I am new to the technical aspects audiophile world but I know what music is supposed to sounds like. I have two CD's where the vocals start to sound fuzzy. Is this the recording or something wrong in my meager system. The two CD's are recent recordings, one made earlier in 2000. At first I thought it was the recording because the first CD gets fuzzy in the exact same place of the same song. Please help.
Concerning your fuzzy lyrics - Is it the new Sting CD, Brand New Day? It's not a bad CD musically, but the lyrics are really blurred on my system, which I consider to be a rather revealing system. On several of the songs, I simply can't understand what he is saying, a problem that I don't have with the rest of my collection.
There are too many potential causes to discuss here, and recording quality is just one, but the most common cause in my experience of fuzziness on vocals is poor vibration isolation of your components. I suggest you look at this first. Hard to comment further without knowing more about your system and its set-up (or even the disc in question).
Phish (Farmhouse) and a Keller Williams CD. If vibration were the problem, how come I don't hear similar problems on other discs. Vibration could very well be the problem because I haven't done much to control it.
Don't think its vibration. That effect is very small. If he is really aware of the fuzziness then its probably mic'd improperly. Try playing the CD on another system. A car CD player would be just fine since they tend to emphasize the vocal band. If it sound clear then you have a system problem. One other possible problem is a blown midrange speaker.
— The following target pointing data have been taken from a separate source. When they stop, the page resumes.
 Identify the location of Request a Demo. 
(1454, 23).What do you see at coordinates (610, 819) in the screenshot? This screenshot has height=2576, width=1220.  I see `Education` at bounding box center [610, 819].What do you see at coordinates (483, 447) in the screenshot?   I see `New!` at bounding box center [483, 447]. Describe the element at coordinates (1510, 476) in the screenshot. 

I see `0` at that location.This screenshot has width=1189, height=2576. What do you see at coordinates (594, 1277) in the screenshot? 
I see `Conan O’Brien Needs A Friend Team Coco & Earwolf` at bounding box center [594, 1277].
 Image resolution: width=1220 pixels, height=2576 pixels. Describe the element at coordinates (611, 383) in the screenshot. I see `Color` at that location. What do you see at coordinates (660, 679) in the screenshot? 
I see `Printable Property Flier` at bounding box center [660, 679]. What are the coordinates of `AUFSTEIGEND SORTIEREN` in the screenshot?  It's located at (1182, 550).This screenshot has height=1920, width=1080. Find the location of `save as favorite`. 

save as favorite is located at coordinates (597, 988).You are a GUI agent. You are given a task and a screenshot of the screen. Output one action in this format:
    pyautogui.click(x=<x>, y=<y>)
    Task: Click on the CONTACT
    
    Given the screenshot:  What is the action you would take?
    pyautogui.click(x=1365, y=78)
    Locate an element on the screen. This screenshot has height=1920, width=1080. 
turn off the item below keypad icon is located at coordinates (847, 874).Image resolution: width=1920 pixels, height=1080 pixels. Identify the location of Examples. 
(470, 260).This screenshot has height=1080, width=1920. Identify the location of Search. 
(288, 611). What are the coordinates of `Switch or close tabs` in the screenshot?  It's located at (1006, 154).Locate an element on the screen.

Have you experience of this Keis or are you speculating? Mic'd improperly? I find that difficult to accept. Improper mic'ing does not usually result in fuzziness. Firstly, vibration effects are not small unless you have low resolution components in the first place. Secondly a common problem of vibration effects is that they get worse at certain frequencies - ever heard of resonance? Very recently I was helping a friend with his system. We were listening to Eric Bibb's latest CD and noticed that on one track in two places - each about 30 seconds long - the vocals became fuzzy, such that the system lost its ability to resolve his voice. At first we wondered if this might be a problem with the recording, but I could recall no such problem with the same disk on my system. We changed the support under the CD - increasing the amount that it was decoupled from the equipment stand - and lo and behold no fuzziness on Eric Bibb's voice. I repeat, vibration effects are not small in a good system, and they are not necessarily ubiquitous - they are set off by resonances when the components start singing along with the music. I have often fallen into the trap of writing off the sound quality of a disk, only to find later when I improved my system, that the issue was that the disk was very difficult to resolve. Often a gem can emerge when you improve the resolving power of your system. I acknowledge (again) that other effects could be at play. For example lots of digital mixing can result in so many bits of resolution lost that the music gets dense, flat and fuzzy. But far from agreeing you should try it in your car - I recommend you try this disk at your local dealers on the best system they have available - and then tell us if it is the recording or your system that is at fault.